REQUIRED ACTION: Return the records exactly, keeping every line as it is.

[Pixel coordinate grounding data]
▶

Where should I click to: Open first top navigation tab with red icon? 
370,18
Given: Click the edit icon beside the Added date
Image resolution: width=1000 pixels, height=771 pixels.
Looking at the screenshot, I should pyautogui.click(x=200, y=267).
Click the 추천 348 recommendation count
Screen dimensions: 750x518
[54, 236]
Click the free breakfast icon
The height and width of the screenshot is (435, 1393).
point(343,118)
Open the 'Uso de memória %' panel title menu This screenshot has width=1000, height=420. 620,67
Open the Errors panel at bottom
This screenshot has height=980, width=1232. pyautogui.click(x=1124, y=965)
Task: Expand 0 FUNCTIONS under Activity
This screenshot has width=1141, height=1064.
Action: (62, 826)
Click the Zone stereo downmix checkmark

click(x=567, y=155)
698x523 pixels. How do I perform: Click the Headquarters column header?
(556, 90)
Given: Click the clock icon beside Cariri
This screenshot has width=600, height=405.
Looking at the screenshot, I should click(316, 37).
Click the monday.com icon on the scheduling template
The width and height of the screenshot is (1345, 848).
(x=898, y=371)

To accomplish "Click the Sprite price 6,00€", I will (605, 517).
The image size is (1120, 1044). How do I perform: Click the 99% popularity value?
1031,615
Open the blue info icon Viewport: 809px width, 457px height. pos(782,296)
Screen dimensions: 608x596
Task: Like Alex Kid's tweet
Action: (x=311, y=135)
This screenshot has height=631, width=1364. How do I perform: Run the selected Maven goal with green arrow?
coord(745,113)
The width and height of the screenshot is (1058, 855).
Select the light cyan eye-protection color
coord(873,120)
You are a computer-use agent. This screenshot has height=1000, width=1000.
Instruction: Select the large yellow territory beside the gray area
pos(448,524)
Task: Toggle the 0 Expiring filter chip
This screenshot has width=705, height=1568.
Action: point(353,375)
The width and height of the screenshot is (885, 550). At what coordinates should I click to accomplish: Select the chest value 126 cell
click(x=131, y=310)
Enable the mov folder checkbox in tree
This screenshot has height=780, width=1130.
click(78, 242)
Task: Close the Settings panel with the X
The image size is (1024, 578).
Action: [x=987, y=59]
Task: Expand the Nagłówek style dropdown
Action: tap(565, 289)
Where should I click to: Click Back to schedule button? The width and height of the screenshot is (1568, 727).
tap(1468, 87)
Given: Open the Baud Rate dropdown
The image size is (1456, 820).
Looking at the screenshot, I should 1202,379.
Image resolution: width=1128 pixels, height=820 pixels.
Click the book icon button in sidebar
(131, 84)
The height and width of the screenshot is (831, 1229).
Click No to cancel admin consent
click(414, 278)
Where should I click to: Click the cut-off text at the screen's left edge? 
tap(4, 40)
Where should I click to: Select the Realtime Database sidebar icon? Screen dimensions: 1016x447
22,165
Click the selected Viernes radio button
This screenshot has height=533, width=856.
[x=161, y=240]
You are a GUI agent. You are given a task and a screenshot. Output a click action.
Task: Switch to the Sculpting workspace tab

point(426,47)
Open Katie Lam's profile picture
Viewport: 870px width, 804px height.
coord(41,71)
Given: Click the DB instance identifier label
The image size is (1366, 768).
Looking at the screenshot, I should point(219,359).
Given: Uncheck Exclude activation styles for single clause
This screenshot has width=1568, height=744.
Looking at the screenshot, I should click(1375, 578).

◀

OUTPUT BELOW:
Where should I click to: Open first top navigation tab with red icon? 
370,18
Given: Click the edit icon beside the Added date
Image resolution: width=1000 pixels, height=771 pixels.
Looking at the screenshot, I should pyautogui.click(x=200, y=267).
Click the 추천 348 recommendation count
Screen dimensions: 750x518
[54, 236]
Click the free breakfast icon
The height and width of the screenshot is (435, 1393).
point(343,118)
Open the 'Uso de memória %' panel title menu This screenshot has width=1000, height=420. 620,67
Open the Errors panel at bottom
This screenshot has height=980, width=1232. pyautogui.click(x=1124, y=965)
Task: Expand 0 FUNCTIONS under Activity
This screenshot has width=1141, height=1064.
Action: (62, 826)
Click the Zone stereo downmix checkmark

click(x=567, y=155)
698x523 pixels. How do I perform: Click the Headquarters column header?
(556, 90)
Given: Click the clock icon beside Cariri
This screenshot has width=600, height=405.
Looking at the screenshot, I should click(316, 37).
Click the monday.com icon on the scheduling template
The width and height of the screenshot is (1345, 848).
(x=898, y=371)

To accomplish "Click the Sprite price 6,00€", I will (605, 517).
The image size is (1120, 1044). How do I perform: Click the 99% popularity value?
1031,615
Open the blue info icon Viewport: 809px width, 457px height. pos(782,296)
Screen dimensions: 608x596
Task: Like Alex Kid's tweet
Action: (x=311, y=135)
This screenshot has height=631, width=1364. How do I perform: Run the selected Maven goal with green arrow?
coord(745,113)
The width and height of the screenshot is (1058, 855).
Select the light cyan eye-protection color
coord(873,120)
You are a computer-use agent. This screenshot has height=1000, width=1000.
Instruction: Select the large yellow territory beside the gray area
pos(448,524)
Task: Toggle the 0 Expiring filter chip
This screenshot has width=705, height=1568.
Action: point(353,375)
The width and height of the screenshot is (885, 550). At what coordinates should I click to accomplish: Select the chest value 126 cell
click(x=131, y=310)
Enable the mov folder checkbox in tree
This screenshot has height=780, width=1130.
click(78, 242)
Task: Close the Settings panel with the X
The image size is (1024, 578).
Action: [x=987, y=59]
Task: Expand the Nagłówek style dropdown
Action: tap(565, 289)
Where should I click to: Click Back to schedule button? The width and height of the screenshot is (1568, 727).
tap(1468, 87)
Given: Open the Baud Rate dropdown
The image size is (1456, 820).
Looking at the screenshot, I should 1202,379.
Image resolution: width=1128 pixels, height=820 pixels.
Click the book icon button in sidebar
(131, 84)
The height and width of the screenshot is (831, 1229).
Click No to cancel admin consent
click(414, 278)
Where should I click to: Click the cut-off text at the screen's left edge? 
tap(4, 40)
Where should I click to: Select the Realtime Database sidebar icon? Screen dimensions: 1016x447
22,165
Click the selected Viernes radio button
This screenshot has height=533, width=856.
[x=161, y=240]
You are a GUI agent. You are given a task and a screenshot. Output a click action.
Task: Switch to the Sculpting workspace tab

point(426,47)
Open Katie Lam's profile picture
Viewport: 870px width, 804px height.
coord(41,71)
Given: Click the DB instance identifier label
The image size is (1366, 768).
Looking at the screenshot, I should point(219,359).
Given: Uncheck Exclude activation styles for single clause
This screenshot has width=1568, height=744.
Looking at the screenshot, I should click(1375, 578).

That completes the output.